• _EXERCISE PROMPT_
Word for word, restate the lines from the start of the data below through the line containing "Task: Click the 'A".

• _Collected data_
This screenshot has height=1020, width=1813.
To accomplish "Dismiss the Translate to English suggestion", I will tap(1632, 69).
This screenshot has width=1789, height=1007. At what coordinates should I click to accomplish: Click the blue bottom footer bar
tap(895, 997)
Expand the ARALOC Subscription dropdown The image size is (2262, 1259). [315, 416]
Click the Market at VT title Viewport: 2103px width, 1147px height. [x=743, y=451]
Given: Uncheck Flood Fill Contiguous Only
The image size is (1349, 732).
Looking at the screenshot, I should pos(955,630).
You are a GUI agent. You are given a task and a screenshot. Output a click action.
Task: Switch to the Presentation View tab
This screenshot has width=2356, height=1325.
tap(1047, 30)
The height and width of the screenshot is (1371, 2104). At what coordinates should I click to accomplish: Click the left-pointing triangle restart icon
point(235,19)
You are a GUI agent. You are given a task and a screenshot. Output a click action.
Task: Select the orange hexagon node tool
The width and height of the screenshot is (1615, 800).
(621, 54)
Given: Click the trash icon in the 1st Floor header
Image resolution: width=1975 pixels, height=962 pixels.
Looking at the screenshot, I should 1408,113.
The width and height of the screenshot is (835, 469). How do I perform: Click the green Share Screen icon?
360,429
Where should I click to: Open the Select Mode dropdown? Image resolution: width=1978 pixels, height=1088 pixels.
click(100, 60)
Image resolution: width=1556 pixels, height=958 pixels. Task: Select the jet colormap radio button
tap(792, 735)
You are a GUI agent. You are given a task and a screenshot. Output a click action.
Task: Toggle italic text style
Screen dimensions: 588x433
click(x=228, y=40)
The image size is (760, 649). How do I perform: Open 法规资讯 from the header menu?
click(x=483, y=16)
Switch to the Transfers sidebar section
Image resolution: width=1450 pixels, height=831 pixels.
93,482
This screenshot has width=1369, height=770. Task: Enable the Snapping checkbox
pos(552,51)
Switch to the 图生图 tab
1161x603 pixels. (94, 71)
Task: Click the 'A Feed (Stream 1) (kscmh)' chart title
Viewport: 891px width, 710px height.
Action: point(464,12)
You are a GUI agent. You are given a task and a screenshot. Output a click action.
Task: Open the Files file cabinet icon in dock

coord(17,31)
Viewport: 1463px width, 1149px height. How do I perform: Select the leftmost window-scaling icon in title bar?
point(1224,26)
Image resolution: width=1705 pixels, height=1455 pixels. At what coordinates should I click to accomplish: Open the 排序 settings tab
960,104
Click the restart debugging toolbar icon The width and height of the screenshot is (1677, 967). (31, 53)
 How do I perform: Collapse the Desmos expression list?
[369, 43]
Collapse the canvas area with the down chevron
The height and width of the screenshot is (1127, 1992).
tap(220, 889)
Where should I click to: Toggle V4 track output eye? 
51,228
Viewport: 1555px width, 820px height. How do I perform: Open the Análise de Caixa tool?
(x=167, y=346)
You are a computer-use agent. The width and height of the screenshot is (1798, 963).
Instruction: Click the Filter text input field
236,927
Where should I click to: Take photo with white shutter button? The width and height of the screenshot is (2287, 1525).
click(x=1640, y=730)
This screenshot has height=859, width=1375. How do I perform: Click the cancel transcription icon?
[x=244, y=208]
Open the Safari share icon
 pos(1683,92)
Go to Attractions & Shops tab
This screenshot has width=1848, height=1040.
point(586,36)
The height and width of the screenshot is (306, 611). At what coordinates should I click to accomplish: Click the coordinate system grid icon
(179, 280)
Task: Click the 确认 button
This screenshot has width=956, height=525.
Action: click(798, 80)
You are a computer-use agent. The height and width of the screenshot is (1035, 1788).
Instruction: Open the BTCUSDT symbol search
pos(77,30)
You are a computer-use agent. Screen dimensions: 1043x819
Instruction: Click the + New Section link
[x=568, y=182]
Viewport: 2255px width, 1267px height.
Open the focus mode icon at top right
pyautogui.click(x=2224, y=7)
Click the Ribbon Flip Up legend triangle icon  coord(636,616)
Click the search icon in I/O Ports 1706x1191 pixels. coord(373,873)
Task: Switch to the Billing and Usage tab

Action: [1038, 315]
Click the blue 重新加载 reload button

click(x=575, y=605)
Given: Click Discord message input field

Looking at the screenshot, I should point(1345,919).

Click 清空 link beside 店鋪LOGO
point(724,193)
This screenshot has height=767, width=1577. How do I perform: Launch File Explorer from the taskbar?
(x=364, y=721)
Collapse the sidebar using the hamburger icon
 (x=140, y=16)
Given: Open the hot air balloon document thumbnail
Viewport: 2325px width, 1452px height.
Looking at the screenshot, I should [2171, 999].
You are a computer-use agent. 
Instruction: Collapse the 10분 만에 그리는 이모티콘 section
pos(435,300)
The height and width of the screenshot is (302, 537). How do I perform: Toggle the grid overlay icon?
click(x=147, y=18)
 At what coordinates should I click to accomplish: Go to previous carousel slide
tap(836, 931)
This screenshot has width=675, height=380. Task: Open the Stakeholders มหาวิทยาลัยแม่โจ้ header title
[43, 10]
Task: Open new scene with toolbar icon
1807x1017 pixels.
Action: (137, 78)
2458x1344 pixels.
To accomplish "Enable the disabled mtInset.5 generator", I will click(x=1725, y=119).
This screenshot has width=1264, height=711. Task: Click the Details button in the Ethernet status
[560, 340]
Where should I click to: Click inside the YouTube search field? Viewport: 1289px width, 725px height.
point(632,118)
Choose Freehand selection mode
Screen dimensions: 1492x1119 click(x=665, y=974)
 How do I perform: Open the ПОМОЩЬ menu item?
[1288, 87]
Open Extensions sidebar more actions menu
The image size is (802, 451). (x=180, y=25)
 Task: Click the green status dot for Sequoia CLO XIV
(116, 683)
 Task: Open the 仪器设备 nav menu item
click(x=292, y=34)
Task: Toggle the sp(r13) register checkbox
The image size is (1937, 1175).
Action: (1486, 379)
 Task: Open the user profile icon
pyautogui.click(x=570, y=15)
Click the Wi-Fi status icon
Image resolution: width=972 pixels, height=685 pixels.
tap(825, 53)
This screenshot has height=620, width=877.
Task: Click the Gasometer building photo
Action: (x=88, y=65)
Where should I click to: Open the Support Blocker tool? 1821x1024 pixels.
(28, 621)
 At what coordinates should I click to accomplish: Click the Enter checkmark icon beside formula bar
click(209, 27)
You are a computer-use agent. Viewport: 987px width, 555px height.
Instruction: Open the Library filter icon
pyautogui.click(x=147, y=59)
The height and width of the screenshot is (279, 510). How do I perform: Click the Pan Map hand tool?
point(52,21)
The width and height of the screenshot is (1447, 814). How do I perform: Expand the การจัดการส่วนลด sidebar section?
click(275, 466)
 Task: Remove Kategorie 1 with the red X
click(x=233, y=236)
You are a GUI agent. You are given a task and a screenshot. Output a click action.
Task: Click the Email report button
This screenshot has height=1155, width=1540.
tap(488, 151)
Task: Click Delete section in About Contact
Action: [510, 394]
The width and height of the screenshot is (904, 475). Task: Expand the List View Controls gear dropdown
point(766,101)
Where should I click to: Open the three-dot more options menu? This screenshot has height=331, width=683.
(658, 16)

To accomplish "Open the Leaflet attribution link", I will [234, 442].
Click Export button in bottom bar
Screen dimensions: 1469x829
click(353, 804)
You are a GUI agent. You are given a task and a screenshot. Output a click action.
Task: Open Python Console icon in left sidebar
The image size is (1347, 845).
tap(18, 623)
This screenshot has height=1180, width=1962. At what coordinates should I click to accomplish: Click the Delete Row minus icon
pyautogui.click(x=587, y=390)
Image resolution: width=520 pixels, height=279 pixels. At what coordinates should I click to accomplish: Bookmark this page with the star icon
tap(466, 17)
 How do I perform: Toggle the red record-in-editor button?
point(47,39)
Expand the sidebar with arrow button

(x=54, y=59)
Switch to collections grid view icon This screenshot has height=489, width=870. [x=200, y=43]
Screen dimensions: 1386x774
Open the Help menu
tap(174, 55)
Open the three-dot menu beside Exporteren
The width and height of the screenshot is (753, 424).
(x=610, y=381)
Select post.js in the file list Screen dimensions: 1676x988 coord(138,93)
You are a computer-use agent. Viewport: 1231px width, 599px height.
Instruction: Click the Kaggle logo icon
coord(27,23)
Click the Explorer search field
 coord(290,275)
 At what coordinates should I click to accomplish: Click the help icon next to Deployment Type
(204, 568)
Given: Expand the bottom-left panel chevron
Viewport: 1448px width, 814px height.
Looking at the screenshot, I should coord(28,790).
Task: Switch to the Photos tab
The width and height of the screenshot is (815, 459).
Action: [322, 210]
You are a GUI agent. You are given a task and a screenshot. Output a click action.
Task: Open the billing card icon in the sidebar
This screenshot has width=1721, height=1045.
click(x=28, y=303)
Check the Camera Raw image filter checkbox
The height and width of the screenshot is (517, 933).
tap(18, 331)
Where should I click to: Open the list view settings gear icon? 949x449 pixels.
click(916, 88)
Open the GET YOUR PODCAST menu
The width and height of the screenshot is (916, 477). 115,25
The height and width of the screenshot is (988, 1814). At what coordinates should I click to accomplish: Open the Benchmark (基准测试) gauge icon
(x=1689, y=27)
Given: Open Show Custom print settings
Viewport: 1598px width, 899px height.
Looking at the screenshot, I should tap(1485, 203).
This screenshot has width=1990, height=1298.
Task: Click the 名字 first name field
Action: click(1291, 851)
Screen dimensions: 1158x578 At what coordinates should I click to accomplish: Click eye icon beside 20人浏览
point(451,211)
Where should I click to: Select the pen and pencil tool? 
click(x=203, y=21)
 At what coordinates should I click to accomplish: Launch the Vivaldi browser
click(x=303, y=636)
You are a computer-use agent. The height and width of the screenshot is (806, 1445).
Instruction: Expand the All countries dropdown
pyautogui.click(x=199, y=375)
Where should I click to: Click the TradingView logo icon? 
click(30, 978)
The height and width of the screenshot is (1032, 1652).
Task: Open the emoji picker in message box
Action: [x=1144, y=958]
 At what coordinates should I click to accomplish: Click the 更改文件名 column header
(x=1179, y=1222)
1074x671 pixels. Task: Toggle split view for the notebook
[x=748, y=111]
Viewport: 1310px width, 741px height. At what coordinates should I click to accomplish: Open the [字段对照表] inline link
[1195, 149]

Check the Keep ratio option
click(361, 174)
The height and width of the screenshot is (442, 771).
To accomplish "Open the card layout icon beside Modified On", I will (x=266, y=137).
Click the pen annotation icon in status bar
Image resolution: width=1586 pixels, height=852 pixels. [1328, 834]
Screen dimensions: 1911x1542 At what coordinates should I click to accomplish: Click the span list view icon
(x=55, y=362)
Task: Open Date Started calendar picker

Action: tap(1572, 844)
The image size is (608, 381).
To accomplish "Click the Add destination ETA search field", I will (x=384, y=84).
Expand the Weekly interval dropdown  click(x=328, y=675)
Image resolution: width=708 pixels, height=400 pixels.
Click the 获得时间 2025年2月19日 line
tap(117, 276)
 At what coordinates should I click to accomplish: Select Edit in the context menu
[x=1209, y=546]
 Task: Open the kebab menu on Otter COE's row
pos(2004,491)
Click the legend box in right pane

• _RESULT_
This screenshot has height=1020, width=1813.
To accomplish "Dismiss the Translate to English suggestion", I will tap(1632, 69).
This screenshot has width=1789, height=1007. At what coordinates should I click to accomplish: Click the blue bottom footer bar
tap(895, 997)
Expand the ARALOC Subscription dropdown The image size is (2262, 1259). [315, 416]
Click the Market at VT title Viewport: 2103px width, 1147px height. [x=743, y=451]
Given: Uncheck Flood Fill Contiguous Only
The image size is (1349, 732).
Looking at the screenshot, I should pos(955,630).
You are a GUI agent. You are given a task and a screenshot. Output a click action.
Task: Switch to the Presentation View tab
This screenshot has width=2356, height=1325.
tap(1047, 30)
The height and width of the screenshot is (1371, 2104). At what coordinates should I click to accomplish: Click the left-pointing triangle restart icon
point(235,19)
You are a GUI agent. You are given a task and a screenshot. Output a click action.
Task: Select the orange hexagon node tool
The width and height of the screenshot is (1615, 800).
(621, 54)
Given: Click the trash icon in the 1st Floor header
Image resolution: width=1975 pixels, height=962 pixels.
Looking at the screenshot, I should 1408,113.
The width and height of the screenshot is (835, 469). How do I perform: Click the green Share Screen icon?
360,429
Where should I click to: Open the Select Mode dropdown? Image resolution: width=1978 pixels, height=1088 pixels.
click(100, 60)
Image resolution: width=1556 pixels, height=958 pixels. Task: Select the jet colormap radio button
tap(792, 735)
You are a GUI agent. You are given a task and a screenshot. Output a click action.
Task: Toggle italic text style
Screen dimensions: 588x433
click(x=228, y=40)
The image size is (760, 649). How do I perform: Open 法规资讯 from the header menu?
click(x=483, y=16)
Switch to the Transfers sidebar section
Image resolution: width=1450 pixels, height=831 pixels.
93,482
This screenshot has width=1369, height=770. Task: Enable the Snapping checkbox
pos(552,51)
Switch to the 图生图 tab
1161x603 pixels. (94, 71)
Task: Click the 'A Feed (Stream 1) (kscmh)' chart title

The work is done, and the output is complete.